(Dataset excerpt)
[start]

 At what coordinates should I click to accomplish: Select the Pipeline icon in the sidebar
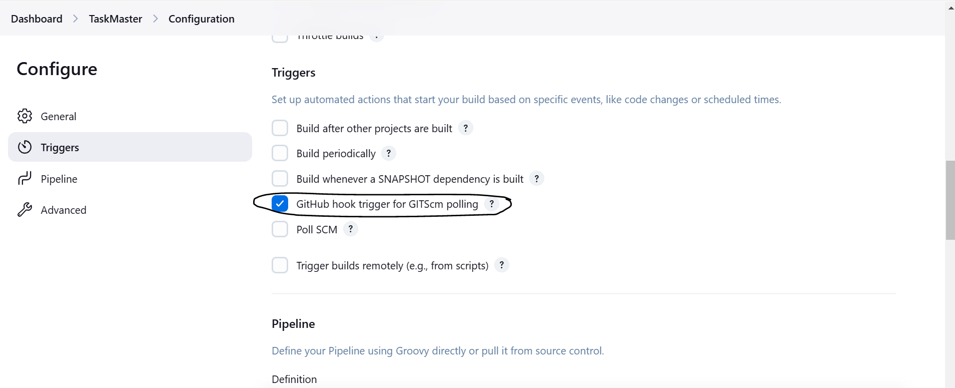[25, 178]
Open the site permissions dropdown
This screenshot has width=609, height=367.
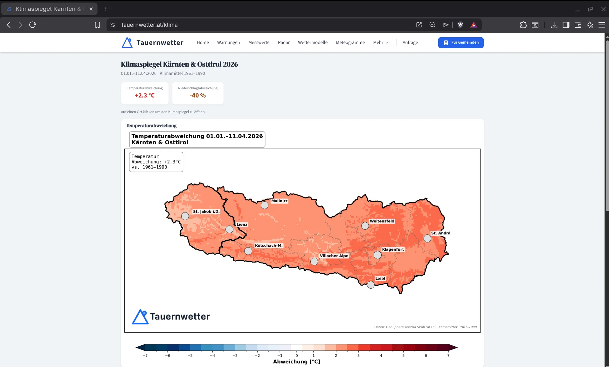point(112,25)
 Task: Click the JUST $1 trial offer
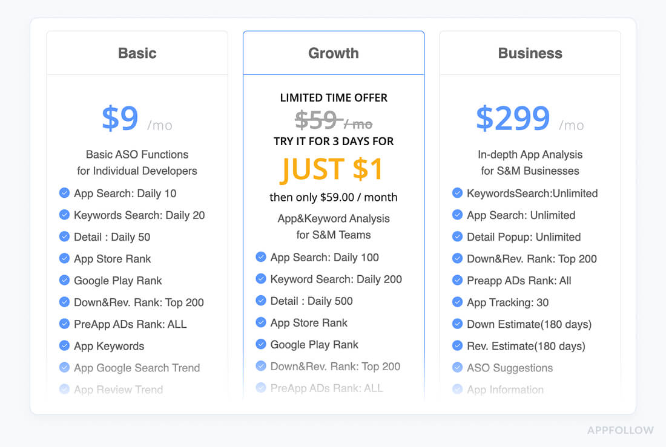pos(333,170)
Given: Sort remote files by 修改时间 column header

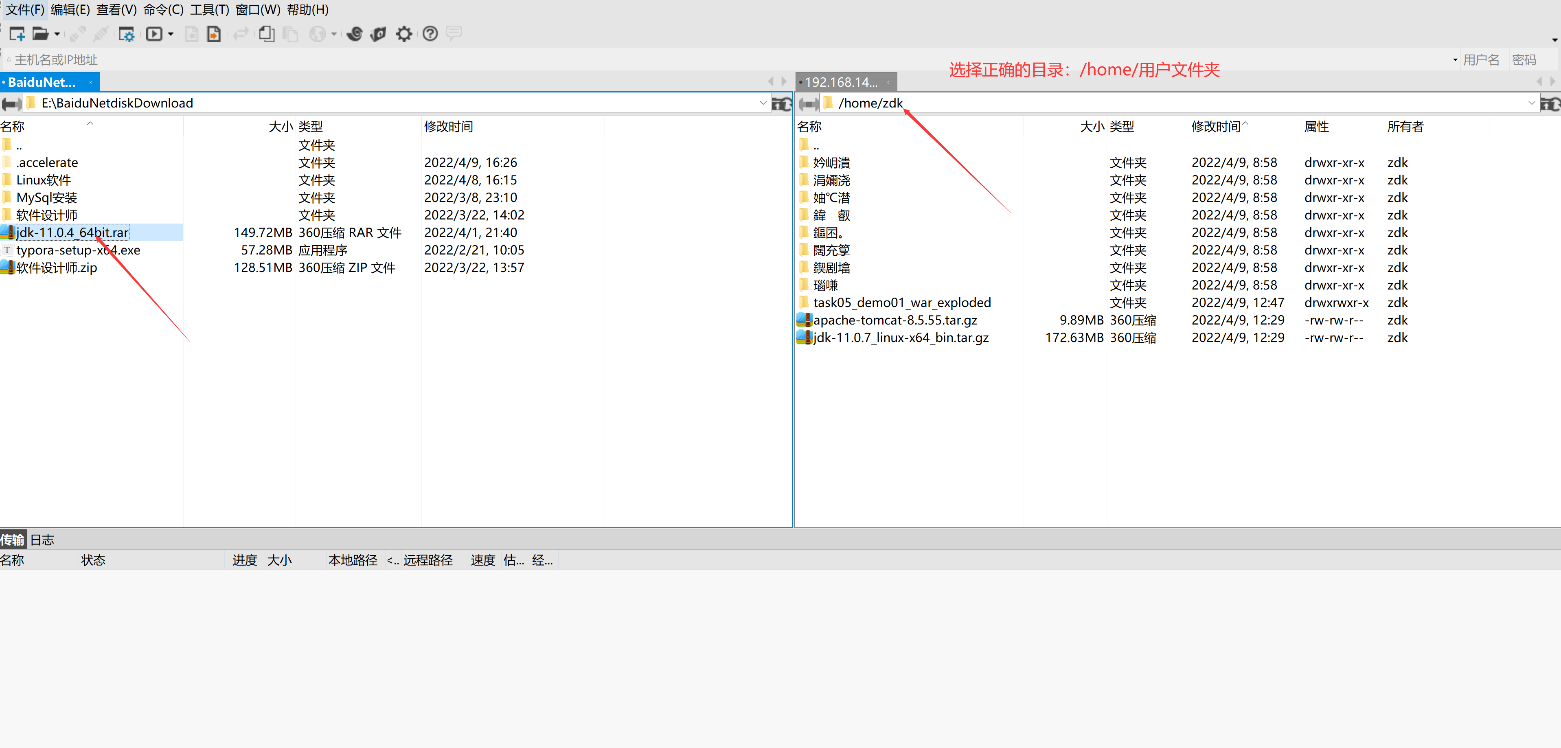Looking at the screenshot, I should [1216, 127].
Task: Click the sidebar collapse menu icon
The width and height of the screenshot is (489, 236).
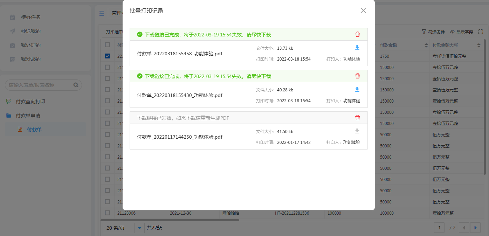Action: coord(102,13)
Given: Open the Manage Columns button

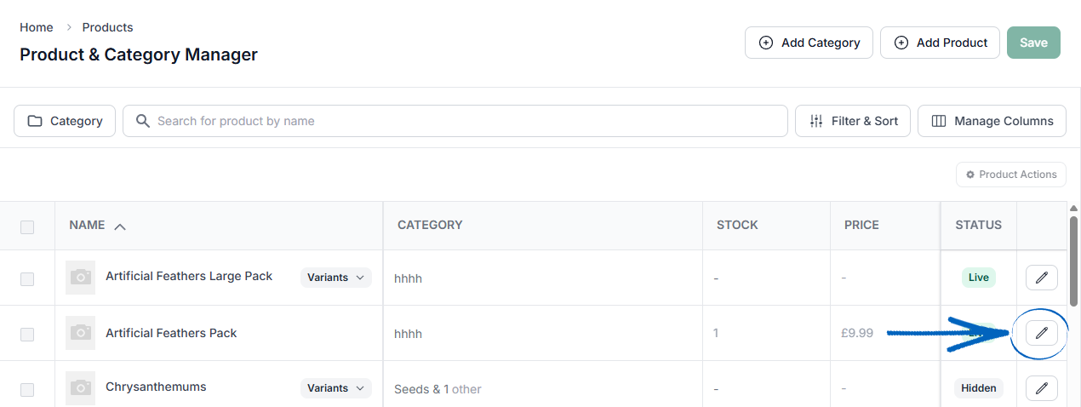Looking at the screenshot, I should [992, 121].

[end]

__Work to complete__.
Could you pull every line of the rows above out word for word, leaving the pictures out?

__Written answer__.
 At what coordinates should I click to accomplish: Select the Pipeline icon in the sidebar
[25, 178]
Open the site permissions dropdown
This screenshot has width=609, height=367.
point(112,25)
 Task: Click the JUST $1 trial offer
pos(333,170)
Given: Sort remote files by 修改时间 column header

Looking at the screenshot, I should [1216, 127].
Task: Click the sidebar collapse menu icon
The width and height of the screenshot is (489, 236).
Action: coord(102,13)
Given: Open the Manage Columns button

Looking at the screenshot, I should [992, 121].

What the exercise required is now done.